Do not look for rest in any pleasure, because you were not created for pleasure: you were created for spiritual JOY. And if you do not know the difference between pleasure and spiritual joy you have not yet begun to live.
Life in this world is full of pain. But pain, which is the contrary of pleasure, is not necessarily the contrary of happiness or of joy. Because spiritual joy flowers in the full expansion of freedom that reaches out without obstacle to its supreme object, fulfilling itself in the perfect activity of disinterested love for which it was created.
Pleasure, which is selfish, suffers from everything that deprives us of some good we want to savor for our own sakes. Pleasure is restrained and killed by pain and suffering.
Spiritual joy ignores suffering or laughs at it or even exploits it to purify itself of its greatest obstacle, selfishness. True joy is found in the perfect willing of what we were made to will: in the intense and supple and free movement of our will rejoicing in what is good not merely for us but in Itself.

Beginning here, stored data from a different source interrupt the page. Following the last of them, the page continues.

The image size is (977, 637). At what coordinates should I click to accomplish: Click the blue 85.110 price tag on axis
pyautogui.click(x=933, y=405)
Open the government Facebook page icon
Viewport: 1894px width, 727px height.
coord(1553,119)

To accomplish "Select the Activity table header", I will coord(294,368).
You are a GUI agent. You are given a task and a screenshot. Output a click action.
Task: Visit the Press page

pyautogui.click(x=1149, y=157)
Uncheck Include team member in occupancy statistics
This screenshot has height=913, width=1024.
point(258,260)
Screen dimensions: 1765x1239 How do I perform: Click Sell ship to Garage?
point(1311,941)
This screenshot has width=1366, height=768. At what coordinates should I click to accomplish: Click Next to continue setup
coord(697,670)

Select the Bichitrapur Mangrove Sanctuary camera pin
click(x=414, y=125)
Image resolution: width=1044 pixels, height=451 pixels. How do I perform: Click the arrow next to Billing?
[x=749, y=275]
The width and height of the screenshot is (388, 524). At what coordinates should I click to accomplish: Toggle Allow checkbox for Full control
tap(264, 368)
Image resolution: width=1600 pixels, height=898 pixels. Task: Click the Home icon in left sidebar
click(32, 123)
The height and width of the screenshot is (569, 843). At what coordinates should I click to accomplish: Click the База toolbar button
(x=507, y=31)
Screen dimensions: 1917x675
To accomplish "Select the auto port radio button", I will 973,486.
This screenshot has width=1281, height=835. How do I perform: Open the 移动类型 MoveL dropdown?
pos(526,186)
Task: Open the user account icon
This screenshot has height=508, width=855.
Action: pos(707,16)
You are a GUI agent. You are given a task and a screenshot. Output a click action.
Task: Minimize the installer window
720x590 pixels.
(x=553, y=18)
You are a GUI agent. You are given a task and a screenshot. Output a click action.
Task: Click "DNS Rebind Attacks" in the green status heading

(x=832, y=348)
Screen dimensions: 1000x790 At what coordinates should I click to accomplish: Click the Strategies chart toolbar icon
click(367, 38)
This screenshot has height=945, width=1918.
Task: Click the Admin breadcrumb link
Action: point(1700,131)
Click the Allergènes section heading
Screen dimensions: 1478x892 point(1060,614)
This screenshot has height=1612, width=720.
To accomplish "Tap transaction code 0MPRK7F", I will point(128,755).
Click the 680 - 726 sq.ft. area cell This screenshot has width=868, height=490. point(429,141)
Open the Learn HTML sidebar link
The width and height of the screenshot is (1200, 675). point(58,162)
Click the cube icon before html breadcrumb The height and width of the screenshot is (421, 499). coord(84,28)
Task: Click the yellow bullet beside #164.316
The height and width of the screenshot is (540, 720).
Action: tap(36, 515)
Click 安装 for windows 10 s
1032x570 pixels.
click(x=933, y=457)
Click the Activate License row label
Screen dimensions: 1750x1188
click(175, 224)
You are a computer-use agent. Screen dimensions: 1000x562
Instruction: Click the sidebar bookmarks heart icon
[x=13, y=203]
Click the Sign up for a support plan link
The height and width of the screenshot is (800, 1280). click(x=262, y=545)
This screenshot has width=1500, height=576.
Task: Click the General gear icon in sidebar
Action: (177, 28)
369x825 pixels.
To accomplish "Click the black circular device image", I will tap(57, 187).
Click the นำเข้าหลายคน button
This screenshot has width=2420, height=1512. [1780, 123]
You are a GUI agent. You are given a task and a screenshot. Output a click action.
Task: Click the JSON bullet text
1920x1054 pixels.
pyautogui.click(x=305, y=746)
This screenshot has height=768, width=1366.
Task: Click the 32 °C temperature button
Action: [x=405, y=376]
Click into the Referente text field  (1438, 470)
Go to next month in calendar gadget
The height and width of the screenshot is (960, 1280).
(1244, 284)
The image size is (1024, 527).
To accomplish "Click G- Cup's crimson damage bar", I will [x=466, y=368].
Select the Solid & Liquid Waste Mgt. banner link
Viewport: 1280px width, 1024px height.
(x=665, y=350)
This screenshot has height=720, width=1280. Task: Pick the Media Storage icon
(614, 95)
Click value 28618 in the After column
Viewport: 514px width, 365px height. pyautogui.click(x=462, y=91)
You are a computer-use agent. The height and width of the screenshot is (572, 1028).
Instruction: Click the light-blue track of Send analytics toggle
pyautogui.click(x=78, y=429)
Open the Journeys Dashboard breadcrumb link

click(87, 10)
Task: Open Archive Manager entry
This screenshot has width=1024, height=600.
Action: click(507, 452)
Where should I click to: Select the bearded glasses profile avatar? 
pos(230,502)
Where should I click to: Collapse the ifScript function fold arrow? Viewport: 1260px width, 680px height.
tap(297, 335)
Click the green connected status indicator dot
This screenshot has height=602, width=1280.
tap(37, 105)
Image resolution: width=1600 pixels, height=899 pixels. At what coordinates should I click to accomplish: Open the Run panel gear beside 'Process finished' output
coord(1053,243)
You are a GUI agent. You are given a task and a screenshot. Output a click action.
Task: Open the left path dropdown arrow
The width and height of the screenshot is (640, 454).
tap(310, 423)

Joy, in so far as it is true, is above pain and does not feel pain. And that is why it laughs at pain and rejoices in confounding pain.
So it is a very sad thing when contemplatives look for little more than pleasure in their contemplation. That means that they will waste time and exhaust themselves in harmful efforts to avoid aridity, difficulty and pain—as if these things were evils. They lose their peace. And seeking pleasure in their prayer they make themselves almost incapable of joy.
From Thomas Merton, “New Seeds of Contemplation”
Hey Rob,
I have been enjoying these recent posts. The concept that happiness is not the opposite of pain and that pain and happiness can co-exist is a radical concept in our culture.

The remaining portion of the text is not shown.